In 1920 Hubble discovered that very distant galaxies appeared to be moving away from us according to a simple empirical law, now called Hubble's Law. The law is stated in a simple formula: Vr=H0d, where Vr is the recession velocity of the galaxy - computed from the spectral red shift - d is the distance to the galaxy and H0 is Hubble's constant H0=25 km/s/Mly=80 km/s/Mpc (read "80 kilometers per second per megaparsec"). In other words, the Hubble constant parameter gives the relation between the easy to measure recession velocity of galaxies to the very hard to-measure distance to galaxies.


 
 
Example(s): 

 A galaxy that is 600 Mpc from us would be receding at a speed of:
 Vr= (80 km/s/Mpc)*(600 Mpc)=48,000 km/s or c/6!!

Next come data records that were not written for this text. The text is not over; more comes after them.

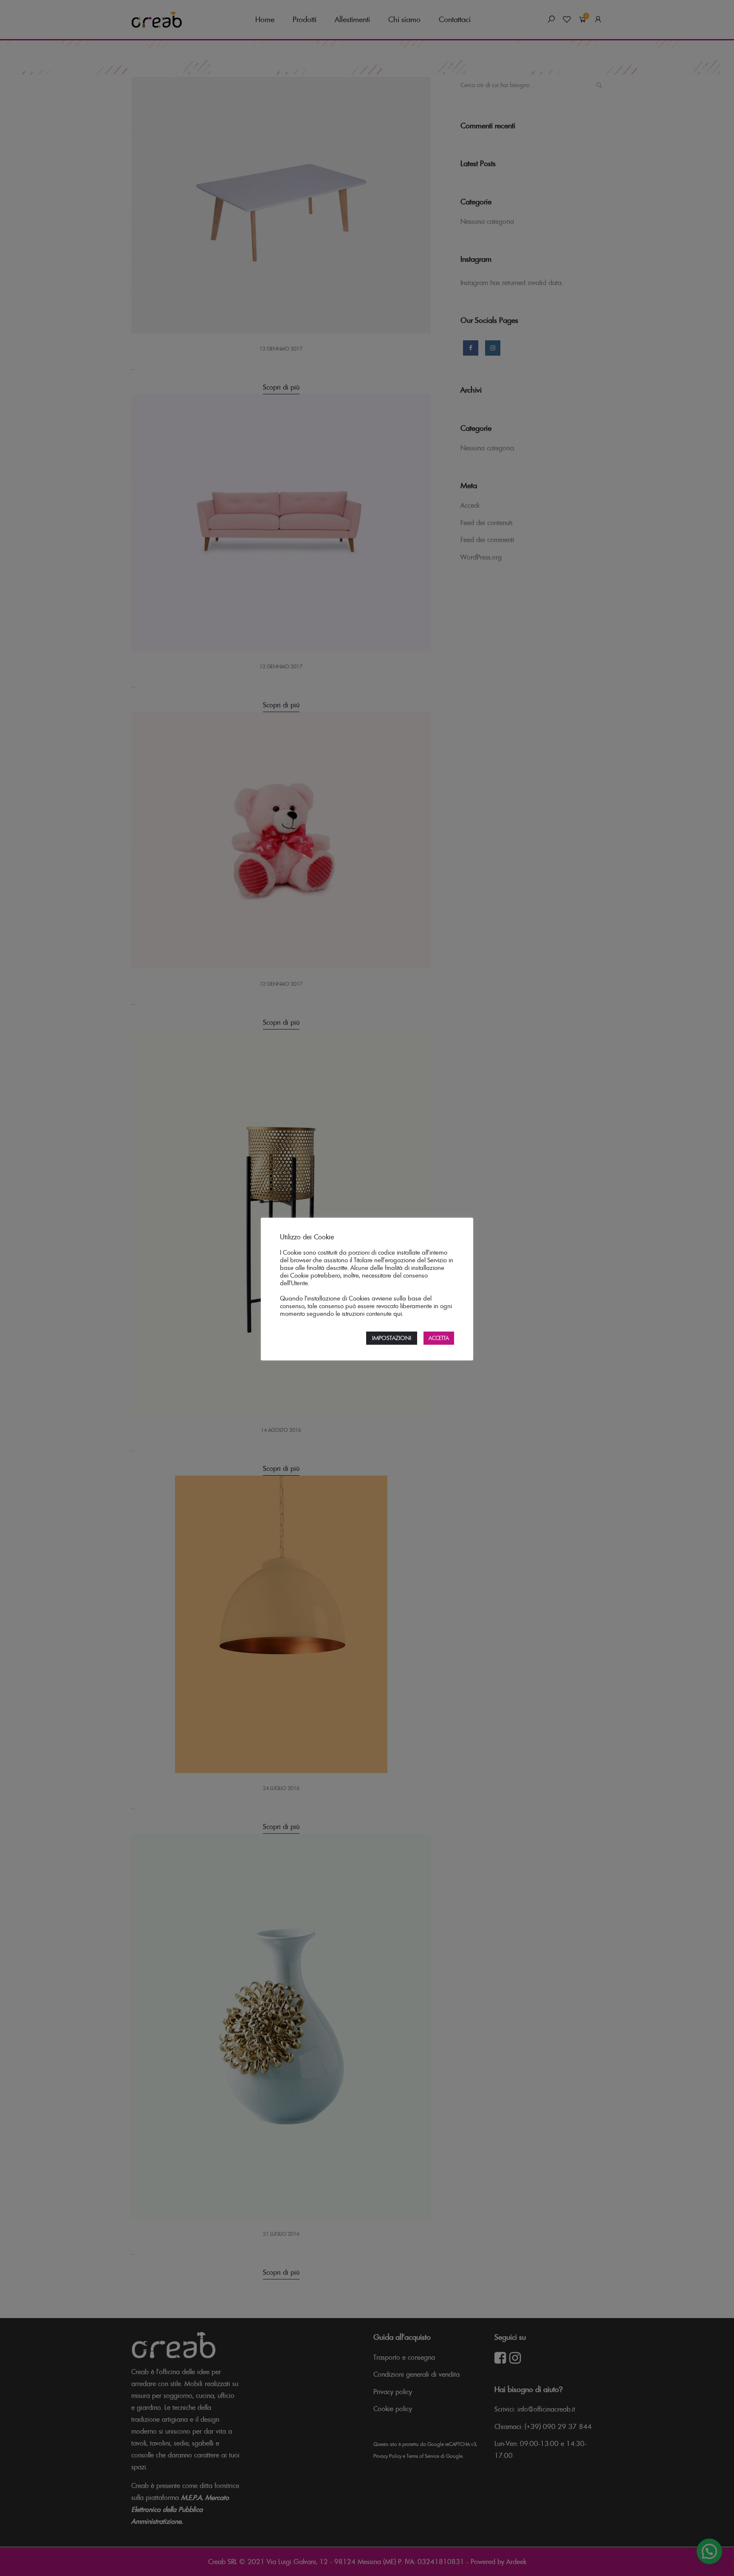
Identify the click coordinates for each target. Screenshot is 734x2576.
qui (397, 1314)
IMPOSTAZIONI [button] (391, 1338)
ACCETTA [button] (439, 1338)
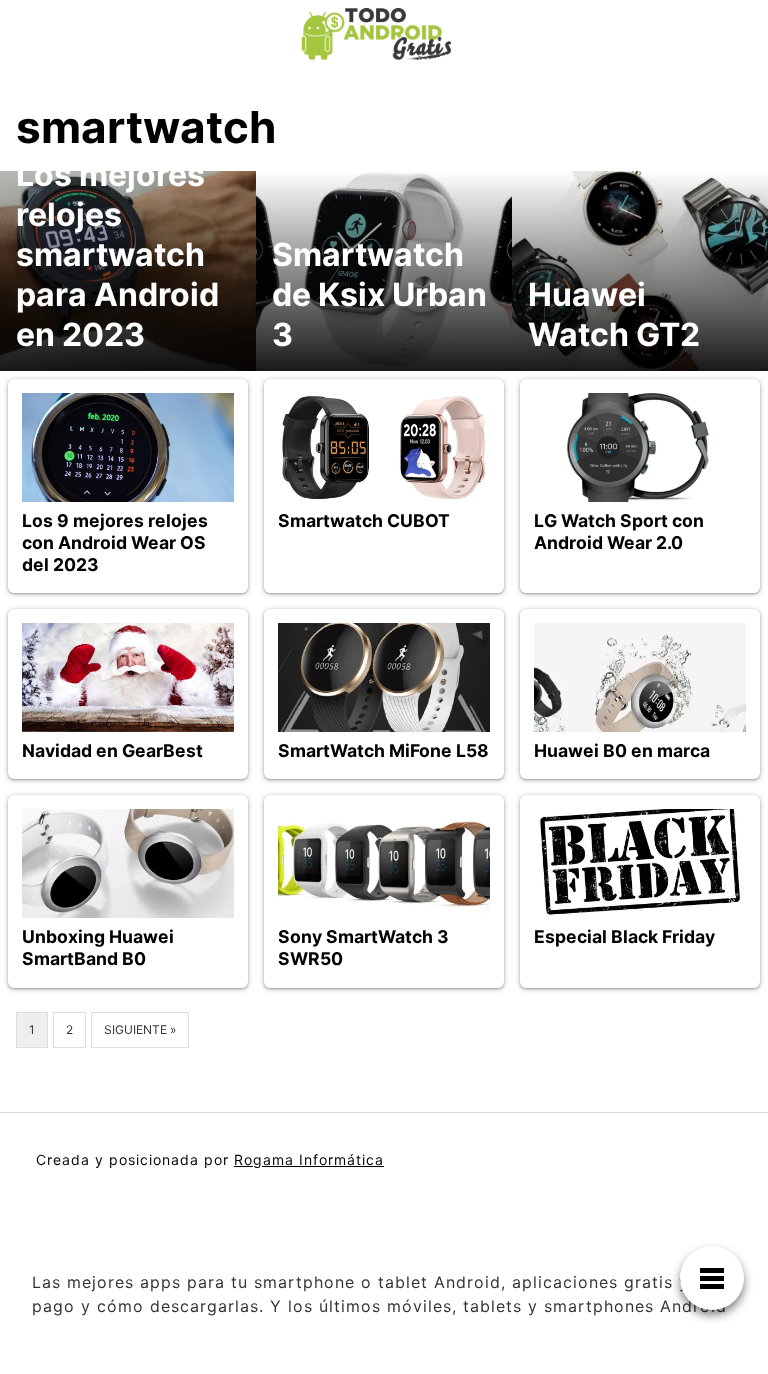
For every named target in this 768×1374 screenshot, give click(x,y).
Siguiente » (140, 1029)
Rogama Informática (309, 1159)
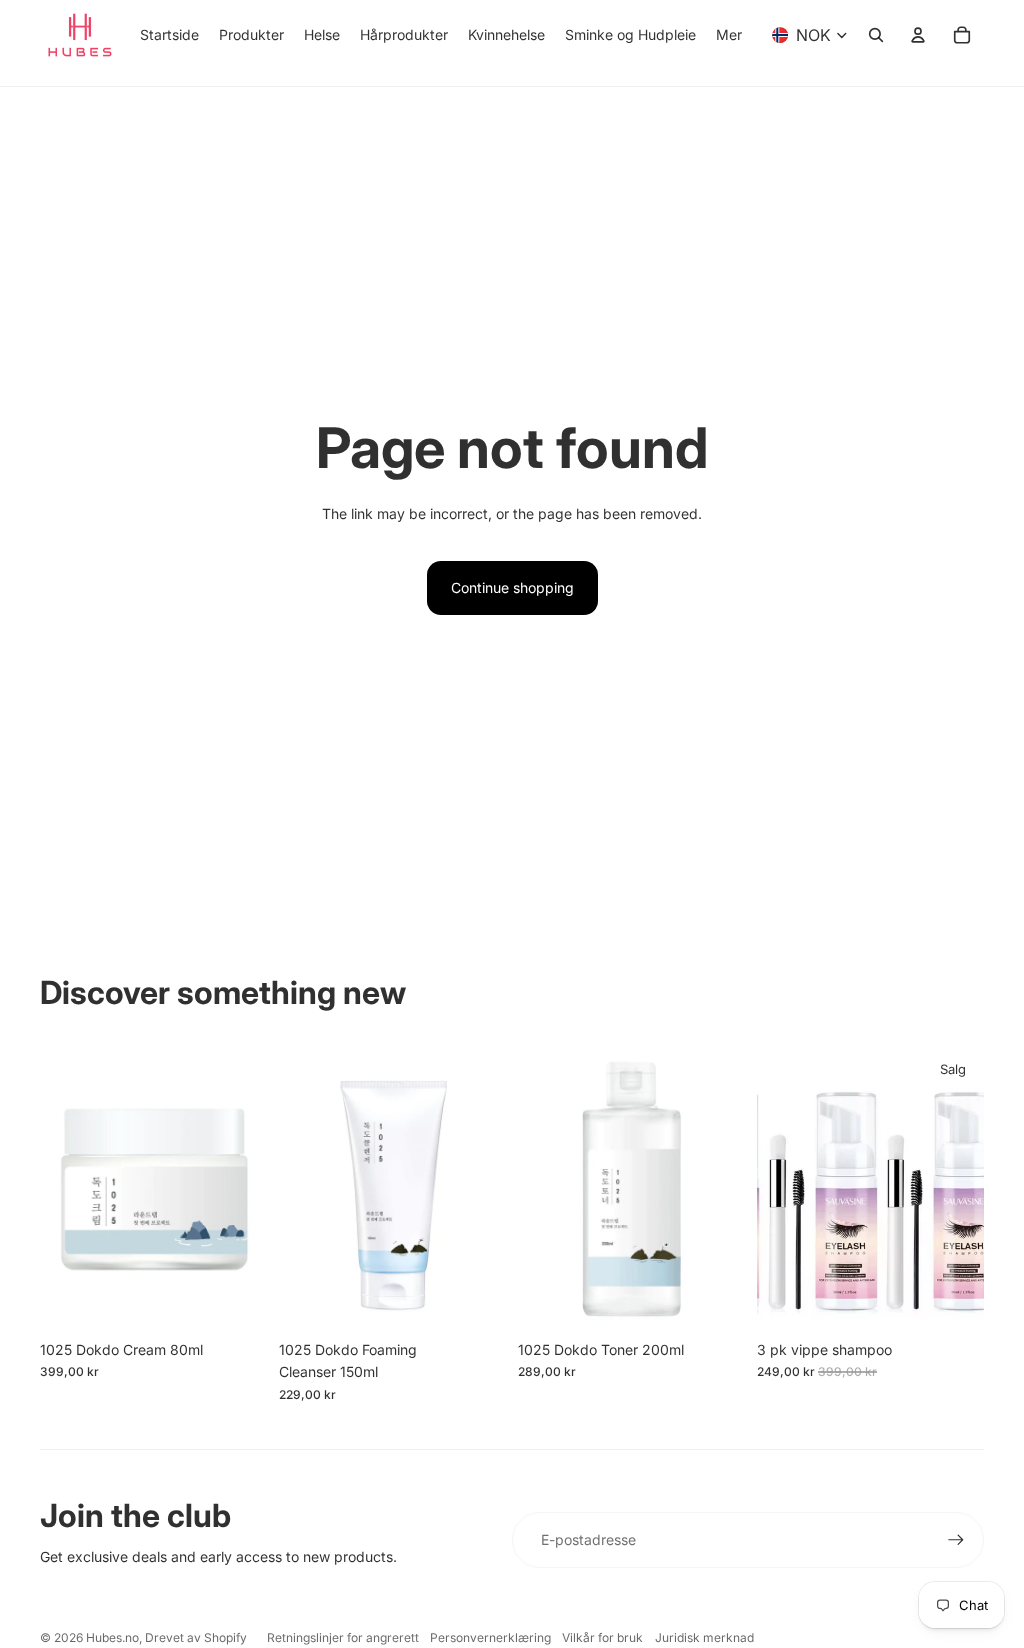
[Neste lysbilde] (968, 1188)
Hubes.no (112, 1637)
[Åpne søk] (876, 35)
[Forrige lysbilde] (772, 1188)
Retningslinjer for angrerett (343, 1637)
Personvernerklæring (490, 1637)
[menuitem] (729, 35)
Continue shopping (512, 587)
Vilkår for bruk (602, 1637)
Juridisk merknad (704, 1637)
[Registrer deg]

 THE AGE OF THE UNIVERSE FORM HUBBLE CONSTANT:
 Age = 1/H = (1/25) Mly*s/km = (40,000) * (c*y)*s/km = 12 billion years!

Galaxies that are relatively close to the Milky Way do not necessarily recede from us; some are actually approaching us because of gravitational attraction. Indeed, about 5 billion years from now, just as the Sun is about to become a red giant, the Andromeda Galaxy will collide with the Milky Way!